Document excerpt –
Billy Smart wrote:I think that Roger Tonge could have improvised better dialogue than that! He looks relieved to have remembered it. It does tally with the inimitible Bowers style to me. From Upstairs Downstairs: The Swedish Tiger:
JAMES: There's so much dust here, Alice must have started it.

ELIZABETH: Oh no, Rose would have seen.

JAMES: You can't say that because if Rose had seen, she'd have reprimanded Alice and had her dust never again around at all.

ELIZABETH: If there'd been anything to see.

JAMES: And if she'd seen it if there had been.

ELIZABETH: Alice?

JAMES: Rose.

ELIZABETH: I don't think you follow me.
The 1969 series of Hadleigh is a good illustration of a first series that hasn't yet decided what sort of programme its going to become. Is it a business drama? Is it a community drama? When Michael J Bird gets an episode Hadleigh's fiancee goes on holiday to Greece and becomes a hostage in an international thriller... There's a real sense of having found out what works best in the last (Alfred Shaughnessy) episode - Of course! This is a romantic series about the business of being a gentleman aristocrat - having butlers, a mansion and estate to run, duties to the folk of the community, an exasperating funny aunt to placate and girlfriends to behave nobly towards. A model for a drama that I derive tremendous pleasure from watching.

Task set –
#1 Answer these questions from the post above:
(a) What program and episode is the quoted dialogue taken from?
(b) What year was the series of Hadleigh that the post discusses?
(c) Where does Hadleigh's fiancee go on holiday in the episode Michael J Bird gets?
#2 Copy word for word the part of the post above starting with "JAMES: You can't" and going on through "JAMES: Rose.".

Record excerpts –
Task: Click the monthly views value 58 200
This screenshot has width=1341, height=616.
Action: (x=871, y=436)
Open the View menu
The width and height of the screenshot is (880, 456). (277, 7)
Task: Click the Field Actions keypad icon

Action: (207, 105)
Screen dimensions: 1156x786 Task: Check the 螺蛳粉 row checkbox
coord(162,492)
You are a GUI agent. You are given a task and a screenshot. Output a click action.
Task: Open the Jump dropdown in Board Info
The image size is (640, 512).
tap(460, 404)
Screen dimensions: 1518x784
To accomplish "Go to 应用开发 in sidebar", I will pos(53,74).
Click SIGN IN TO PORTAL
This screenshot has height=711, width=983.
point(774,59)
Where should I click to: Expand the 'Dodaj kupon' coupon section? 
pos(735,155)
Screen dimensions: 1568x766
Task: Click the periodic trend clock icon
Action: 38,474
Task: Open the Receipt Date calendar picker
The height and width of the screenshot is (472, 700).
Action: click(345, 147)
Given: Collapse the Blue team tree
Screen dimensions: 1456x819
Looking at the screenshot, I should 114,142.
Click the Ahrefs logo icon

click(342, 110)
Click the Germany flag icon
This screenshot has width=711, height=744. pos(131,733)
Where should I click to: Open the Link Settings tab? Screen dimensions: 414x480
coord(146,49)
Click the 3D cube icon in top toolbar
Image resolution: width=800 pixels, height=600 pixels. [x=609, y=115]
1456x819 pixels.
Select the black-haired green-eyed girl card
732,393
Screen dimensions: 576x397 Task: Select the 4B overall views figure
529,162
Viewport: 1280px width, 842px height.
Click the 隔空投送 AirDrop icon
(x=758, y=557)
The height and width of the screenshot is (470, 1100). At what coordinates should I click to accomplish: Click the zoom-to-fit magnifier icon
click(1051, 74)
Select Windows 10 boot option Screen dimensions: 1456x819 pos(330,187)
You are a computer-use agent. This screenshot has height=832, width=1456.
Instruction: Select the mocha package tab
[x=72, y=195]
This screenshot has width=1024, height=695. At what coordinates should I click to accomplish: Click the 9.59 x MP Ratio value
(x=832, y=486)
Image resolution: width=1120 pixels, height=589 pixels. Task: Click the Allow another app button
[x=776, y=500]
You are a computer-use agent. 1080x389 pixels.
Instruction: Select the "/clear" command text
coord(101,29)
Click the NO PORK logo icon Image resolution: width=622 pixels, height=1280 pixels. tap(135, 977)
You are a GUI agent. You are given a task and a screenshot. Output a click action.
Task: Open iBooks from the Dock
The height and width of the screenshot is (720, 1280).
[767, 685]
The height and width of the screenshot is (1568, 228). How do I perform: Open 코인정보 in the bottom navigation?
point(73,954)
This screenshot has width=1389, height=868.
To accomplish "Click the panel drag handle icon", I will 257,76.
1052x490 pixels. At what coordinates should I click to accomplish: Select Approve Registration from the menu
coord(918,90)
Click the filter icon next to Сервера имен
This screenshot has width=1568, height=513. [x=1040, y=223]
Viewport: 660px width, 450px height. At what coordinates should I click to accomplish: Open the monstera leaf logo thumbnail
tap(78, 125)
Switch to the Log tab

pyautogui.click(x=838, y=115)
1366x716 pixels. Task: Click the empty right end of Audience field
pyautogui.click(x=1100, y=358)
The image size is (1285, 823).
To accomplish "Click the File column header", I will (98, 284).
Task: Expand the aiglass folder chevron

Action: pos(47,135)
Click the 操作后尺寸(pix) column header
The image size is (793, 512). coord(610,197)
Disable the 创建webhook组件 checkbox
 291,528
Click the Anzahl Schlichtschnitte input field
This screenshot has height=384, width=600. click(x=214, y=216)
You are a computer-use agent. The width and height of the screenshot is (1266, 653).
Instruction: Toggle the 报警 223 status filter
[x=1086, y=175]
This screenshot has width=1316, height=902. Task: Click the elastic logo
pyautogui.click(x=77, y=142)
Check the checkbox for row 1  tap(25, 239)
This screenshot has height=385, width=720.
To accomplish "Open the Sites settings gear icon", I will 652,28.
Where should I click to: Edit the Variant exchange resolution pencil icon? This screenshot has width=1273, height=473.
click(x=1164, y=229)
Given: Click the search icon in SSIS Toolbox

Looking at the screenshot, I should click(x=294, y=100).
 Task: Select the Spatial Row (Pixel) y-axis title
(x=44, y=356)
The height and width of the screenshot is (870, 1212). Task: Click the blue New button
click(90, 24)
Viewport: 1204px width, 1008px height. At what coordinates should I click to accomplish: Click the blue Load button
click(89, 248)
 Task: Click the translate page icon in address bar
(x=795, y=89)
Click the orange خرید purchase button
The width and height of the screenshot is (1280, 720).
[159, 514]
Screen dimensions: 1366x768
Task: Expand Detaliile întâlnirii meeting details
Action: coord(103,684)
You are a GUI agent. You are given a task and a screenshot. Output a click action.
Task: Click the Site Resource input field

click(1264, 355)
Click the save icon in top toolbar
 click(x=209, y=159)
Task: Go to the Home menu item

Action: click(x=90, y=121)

Answers to the problems –
#1
(a) Upstairs Downstairs: The Swedish Tiger
(b) 1969
(c) Greece

#2
JAMES: You can't say that because if Rose had seen, she'd have reprimanded Alice and had her dust never again around at all.

ELIZABETH: If there'd been anything to see.

JAMES: And if she'd seen it if there had been.

ELIZABETH: Alice?

JAMES: Rose.